January 26, 2017
We wanted to quickly highlight some cool research from StarCapital, a German investment firm, showing how well global value investing worked in 2016.
What the folks at StarCapital did was to sort 40 countries by their beginning-of-2016 stock market valuation, and then to average out how the cheapest and most expensive markets went on to perform for the year. We recommend checking out their report, which has some great visualizations, but here’s a summary.
- Comparing the cheapest (at the beginning of the year) 20 markets to the most expensive 20, the average return for the cheap markets beat that of expensive markets by 6%
- Comparing the cheapest 15 markets to the most expensive 15, the cheap markets outperformed by 10%
- Comparing the cheapest 10 to the most expensive 10, the cheap markets outperformed by 18%
Source StarCapital (returns measured in US dollars)
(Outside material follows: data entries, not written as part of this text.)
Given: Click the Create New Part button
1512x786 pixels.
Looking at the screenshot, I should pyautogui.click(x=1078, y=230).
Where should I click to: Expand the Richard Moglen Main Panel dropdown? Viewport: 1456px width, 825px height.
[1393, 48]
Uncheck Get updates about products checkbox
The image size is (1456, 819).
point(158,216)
So the least expensive stuff, despite being generally hated and shunned at the beginning of the year, went on to consistently and significantly outperform the much more beloved expensive markets. That’s a great year for value investing. (Unlike the several years prior to 2016, which were unusually poor for the value approach… but our prior article described why that rough patch was unlikely to continue).
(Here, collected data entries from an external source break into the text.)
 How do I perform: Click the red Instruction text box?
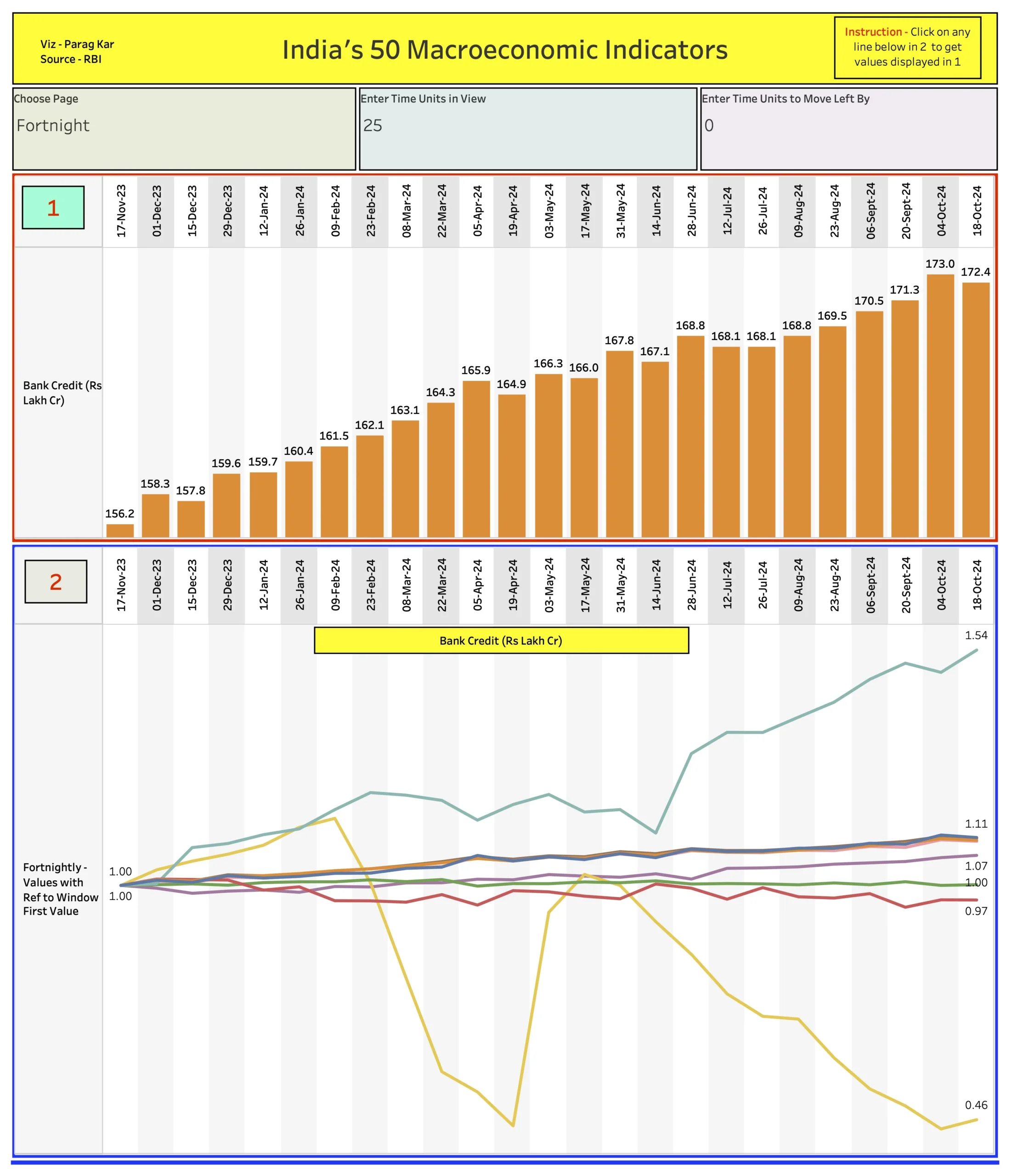(909, 48)
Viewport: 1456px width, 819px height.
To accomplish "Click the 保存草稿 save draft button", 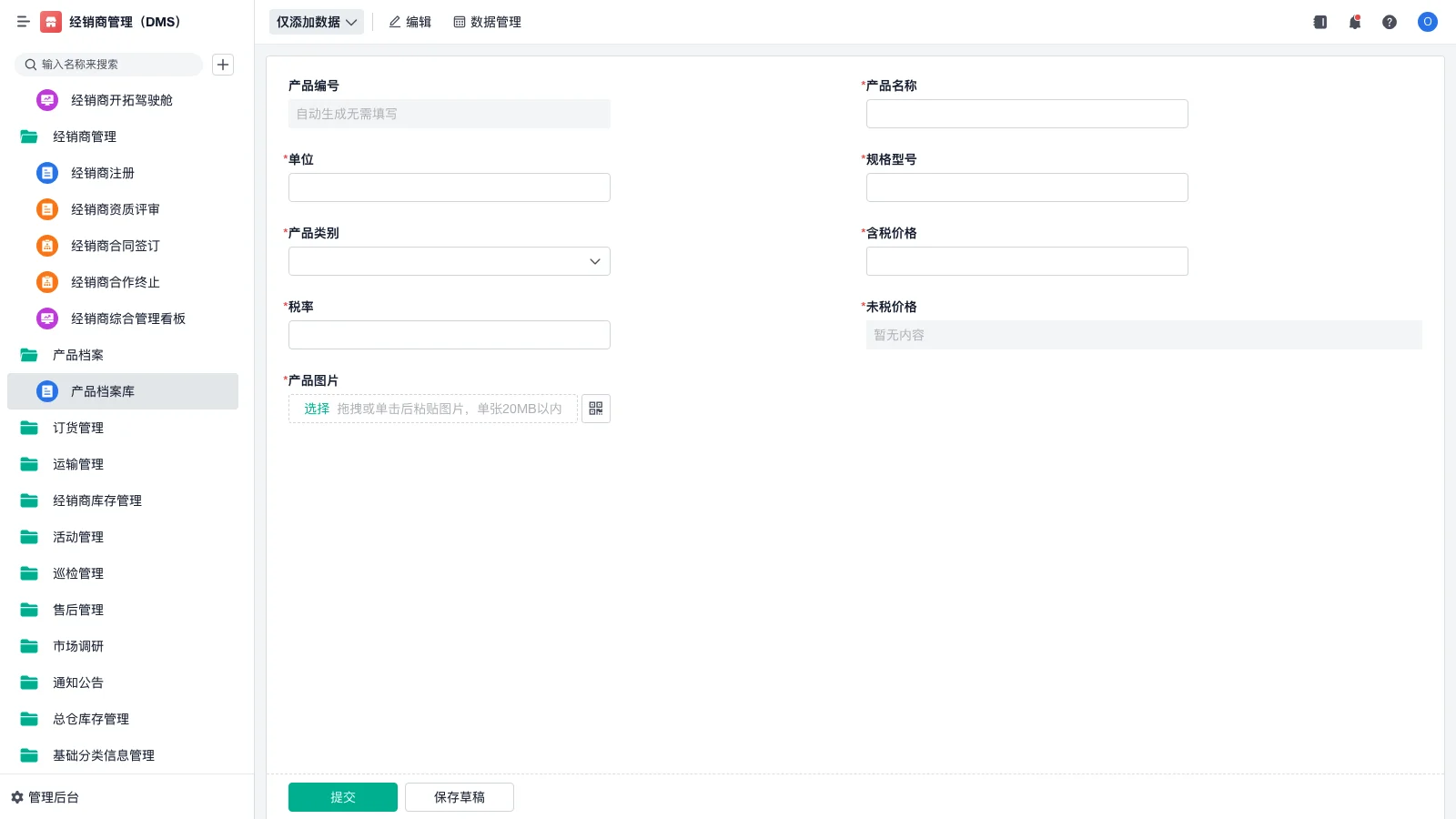I will [x=459, y=796].
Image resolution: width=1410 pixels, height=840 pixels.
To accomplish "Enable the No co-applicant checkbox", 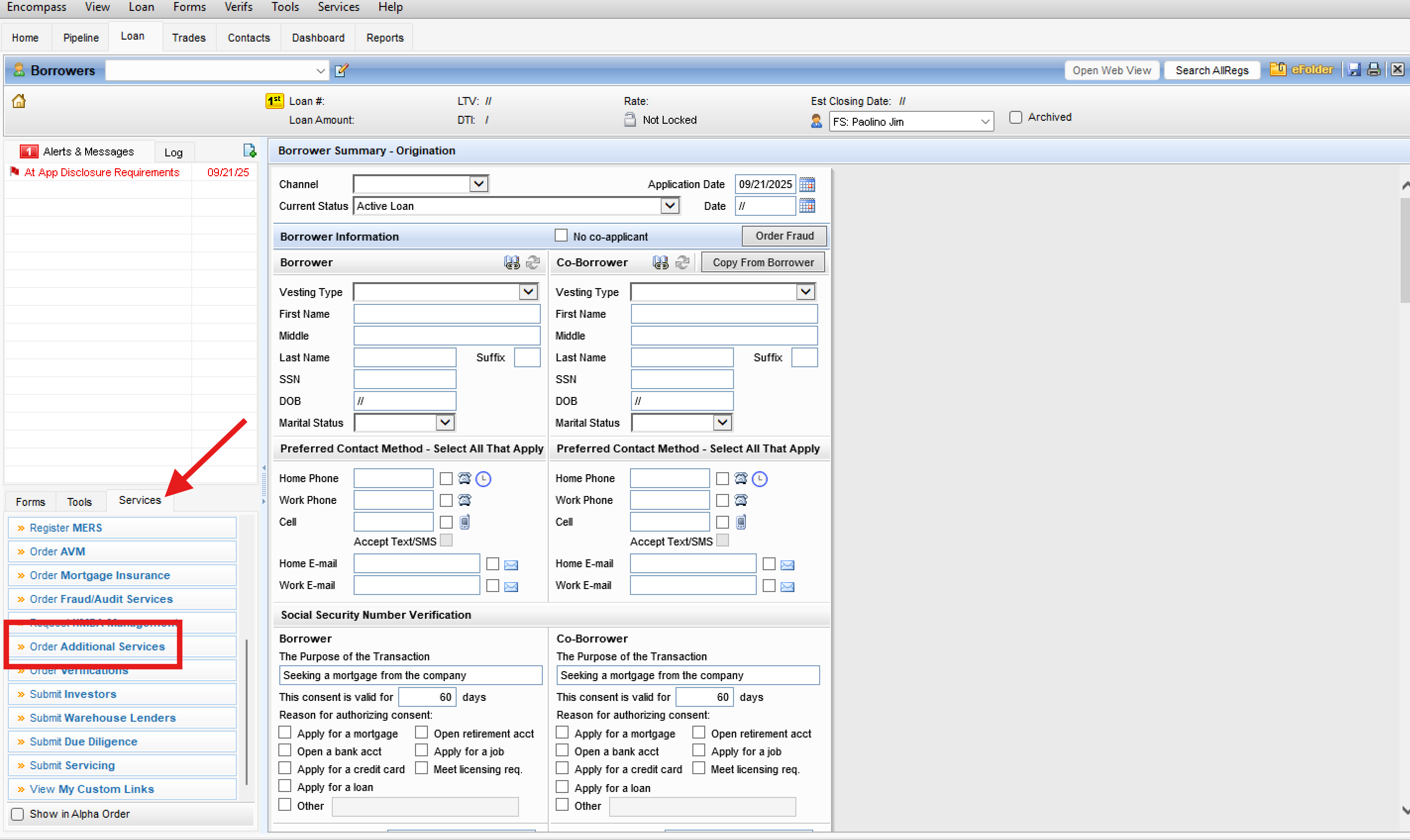I will tap(561, 235).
Of course, there were exceptions to the general trend. Some expensive markets (including the US) did well, and vice-versa. But this is to be expected. The idea with value investing is not that it works everywhere, every year, but that it works in aggregate over the long haul. This is what we as long-term investors care about. And while anything can happen in a given year, overall we expect to see more years like 2016 than the other way around.